Clearly, such a strategy implies that practitioners will need to carefully judge when to intervene, and when to stand back and observe. For Garnett, this means interaction through ‘stimulation, sensitivity and giving autonomy’, which she explains thus:

‘Adults stimulate by suggesting exciting and inspiring activities to children, by offering rich information, thought-provoking questions and shared thinking.

Sensitivity is demonstrated through empathy, understanding the child in full, not in part.

Giving autonomy is established when adults give and respect a child’s initiative … when adults acknowledge children’s interests and let them experiment …’ (Garnett, 2018)

Targeted interventions

As childcare professionals will understand – and Laevers’ action points also acknowledge – some children will always require more support than others. For settings, this means apportioning and optimising the deployment of initiatives and resources as illustrated in Figure 6 below:

Impact of interventions
Figure 6: Impact of explicit intervention strategies (Adapted from DfES 2005d)

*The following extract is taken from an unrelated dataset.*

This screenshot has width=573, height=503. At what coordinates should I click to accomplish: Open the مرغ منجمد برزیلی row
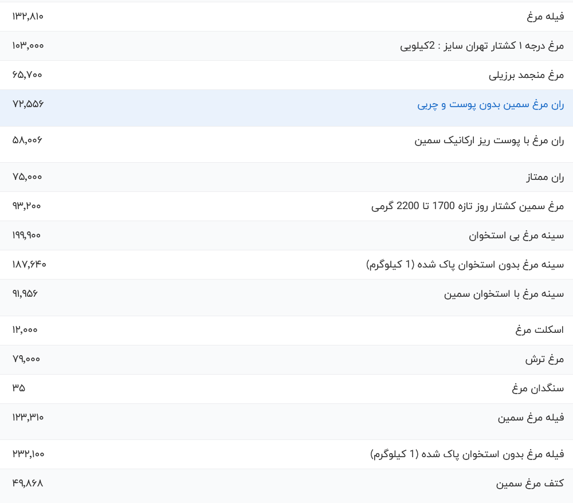click(526, 75)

Thus various whole-setting strategies, like the DfES SEAL (Social and Emotional Aspects of Learning) initiative for instance, can be delivered to the community, while smaller groups and individuals receive the targeted care and support according to their needs.

And finally, not every important change to better support wellbeing will necessarily be expensive and time-consuming. For as Garvey points out:

‘… we, as practitioners, often meet the parent at the door to share information on the child’s day. Meanwhile, the child and parent have to wait for their re-connection moment … [Suppose instead] we support the re-connection of the parents and their child first, and then offer the necessary information. This is such a simple, yet highly sensible way of working, and one that is completely free to implement.’ (Garvey, 2018)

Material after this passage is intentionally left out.